Regels uit een dataset:
· · · ·

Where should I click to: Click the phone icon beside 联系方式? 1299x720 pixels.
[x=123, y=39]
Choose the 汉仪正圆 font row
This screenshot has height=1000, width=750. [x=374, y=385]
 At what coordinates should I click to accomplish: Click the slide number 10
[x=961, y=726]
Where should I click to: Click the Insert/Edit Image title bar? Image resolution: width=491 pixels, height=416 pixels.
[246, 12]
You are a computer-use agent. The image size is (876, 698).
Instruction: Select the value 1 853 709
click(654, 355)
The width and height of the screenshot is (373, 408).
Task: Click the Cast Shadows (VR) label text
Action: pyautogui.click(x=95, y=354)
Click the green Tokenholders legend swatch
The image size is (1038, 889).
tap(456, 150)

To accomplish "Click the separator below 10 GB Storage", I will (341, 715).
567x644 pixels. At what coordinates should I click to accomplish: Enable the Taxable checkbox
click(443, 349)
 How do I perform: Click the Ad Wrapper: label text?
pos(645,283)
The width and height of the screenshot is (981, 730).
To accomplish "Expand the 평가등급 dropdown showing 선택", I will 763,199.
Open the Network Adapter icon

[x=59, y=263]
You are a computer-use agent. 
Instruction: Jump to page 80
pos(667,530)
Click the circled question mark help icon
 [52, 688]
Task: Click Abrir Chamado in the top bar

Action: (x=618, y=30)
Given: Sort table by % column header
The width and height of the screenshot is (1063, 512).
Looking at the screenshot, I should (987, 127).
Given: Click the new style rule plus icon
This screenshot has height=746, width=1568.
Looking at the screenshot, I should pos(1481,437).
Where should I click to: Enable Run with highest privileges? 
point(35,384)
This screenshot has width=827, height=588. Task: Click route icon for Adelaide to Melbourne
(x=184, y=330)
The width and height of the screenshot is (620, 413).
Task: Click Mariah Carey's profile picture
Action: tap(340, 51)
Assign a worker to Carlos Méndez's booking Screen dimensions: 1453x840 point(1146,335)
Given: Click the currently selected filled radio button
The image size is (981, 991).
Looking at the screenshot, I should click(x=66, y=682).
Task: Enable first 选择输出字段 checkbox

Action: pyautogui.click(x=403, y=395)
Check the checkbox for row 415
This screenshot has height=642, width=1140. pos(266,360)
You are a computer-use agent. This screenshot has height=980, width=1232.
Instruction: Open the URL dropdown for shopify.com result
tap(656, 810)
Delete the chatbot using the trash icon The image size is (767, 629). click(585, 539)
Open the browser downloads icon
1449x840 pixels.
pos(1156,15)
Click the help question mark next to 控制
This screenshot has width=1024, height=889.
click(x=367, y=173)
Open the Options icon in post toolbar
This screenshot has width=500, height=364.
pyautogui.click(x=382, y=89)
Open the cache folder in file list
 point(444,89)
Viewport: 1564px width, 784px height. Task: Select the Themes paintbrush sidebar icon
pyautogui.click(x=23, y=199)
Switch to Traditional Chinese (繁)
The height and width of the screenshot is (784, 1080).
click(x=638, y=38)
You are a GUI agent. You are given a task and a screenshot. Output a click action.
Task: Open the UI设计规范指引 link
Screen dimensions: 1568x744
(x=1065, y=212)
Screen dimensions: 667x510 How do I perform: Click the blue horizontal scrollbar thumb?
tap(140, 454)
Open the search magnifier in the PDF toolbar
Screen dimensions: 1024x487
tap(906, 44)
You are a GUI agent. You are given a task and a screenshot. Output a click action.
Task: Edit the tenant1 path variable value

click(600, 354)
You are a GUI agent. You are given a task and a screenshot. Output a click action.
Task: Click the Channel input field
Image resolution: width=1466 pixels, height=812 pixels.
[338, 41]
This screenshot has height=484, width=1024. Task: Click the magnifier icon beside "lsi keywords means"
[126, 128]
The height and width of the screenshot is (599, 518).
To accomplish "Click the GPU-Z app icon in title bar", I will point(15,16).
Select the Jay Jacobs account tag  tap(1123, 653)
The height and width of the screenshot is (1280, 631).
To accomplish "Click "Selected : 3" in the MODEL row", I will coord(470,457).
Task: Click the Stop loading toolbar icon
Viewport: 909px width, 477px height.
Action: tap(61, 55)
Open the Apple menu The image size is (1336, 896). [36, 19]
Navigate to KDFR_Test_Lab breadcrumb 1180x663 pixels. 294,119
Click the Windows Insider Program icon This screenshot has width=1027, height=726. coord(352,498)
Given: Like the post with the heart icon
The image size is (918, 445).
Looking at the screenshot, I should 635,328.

· · · ·

SCHRIFTELIJKE OPDRACHT:
Herschrijf alleen de regels vanaf het begin tot en met de regel met "Assign a worker" als Markdown-tabel met de kolommen Nr. en Regel. Nummer de regels en laat lege regels weg.

UITVOER OEFENING:
| Nr. | Regel |
|---|---|
| 1 | Where should I click to: Click the phone icon beside 联系方式? 1299x720 pixels. |
| 2 | [x=123, y=39] |
| 3 | Choose the 汉仪正圆 font row |
| 4 | This screenshot has height=1000, width=750. [x=374, y=385] |
| 5 |  At what coordinates should I click to accomplish: Click the slide number 10 |
| 6 | [x=961, y=726] |
| 7 | Where should I click to: Click the Insert/Edit Image title bar? Image resolution: width=491 pixels, height=416 pixels. |
| 8 | [246, 12] |
| 9 | You are a computer-use agent. The image size is (876, 698). |
| 10 | Instruction: Select the value 1 853 709 |
| 11 | click(654, 355) |
| 12 | The width and height of the screenshot is (373, 408). |
| 13 | Task: Click the Cast Shadows (VR) label text |
| 14 | Action: pyautogui.click(x=95, y=354) |
| 15 | Click the green Tokenholders legend swatch |
| 16 | The image size is (1038, 889). |
| 17 | tap(456, 150) |
| 18 | To accomplish "Click the separator below 10 GB Storage", I will (341, 715). |
| 19 | 567x644 pixels. At what coordinates should I click to accomplish: Enable the Taxable checkbox |
| 20 | click(443, 349) |
| 21 |  How do I perform: Click the Ad Wrapper: label text? |
| 22 | pos(645,283) |
| 23 | The width and height of the screenshot is (981, 730). |
| 24 | To accomplish "Expand the 평가등급 dropdown showing 선택", I will 763,199. |
| 25 | Open the Network Adapter icon |
| 26 | [x=59, y=263] |
| 27 | You are a computer-use agent.  |
| 28 | Instruction: Jump to page 80 |
| 29 | pos(667,530) |
| 30 | Click the circled question mark help icon |
| 31 |  [52, 688] |
| 32 | Task: Click Abrir Chamado in the top bar |
| 33 | Action: (x=618, y=30) |
| 34 | Given: Sort table by % column header |
| 35 | The width and height of the screenshot is (1063, 512). |
| 36 | Looking at the screenshot, I should (987, 127). |
| 37 | Given: Click the new style rule plus icon |
| 38 | This screenshot has height=746, width=1568. |
| 39 | Looking at the screenshot, I should pos(1481,437). |
| 40 | Where should I click to: Enable Run with highest privileges?  |
| 41 | point(35,384) |
| 42 | This screenshot has width=827, height=588. Task: Click route icon for Adelaide to Melbourne |
| 43 | (x=184, y=330) |
| 44 | The width and height of the screenshot is (620, 413). |
| 45 | Task: Click Mariah Carey's profile picture |
| 46 | Action: tap(340, 51) |
| 47 | Assign a worker to Carlos Méndez's booking Screen dimensions: 1453x840 point(1146,335) |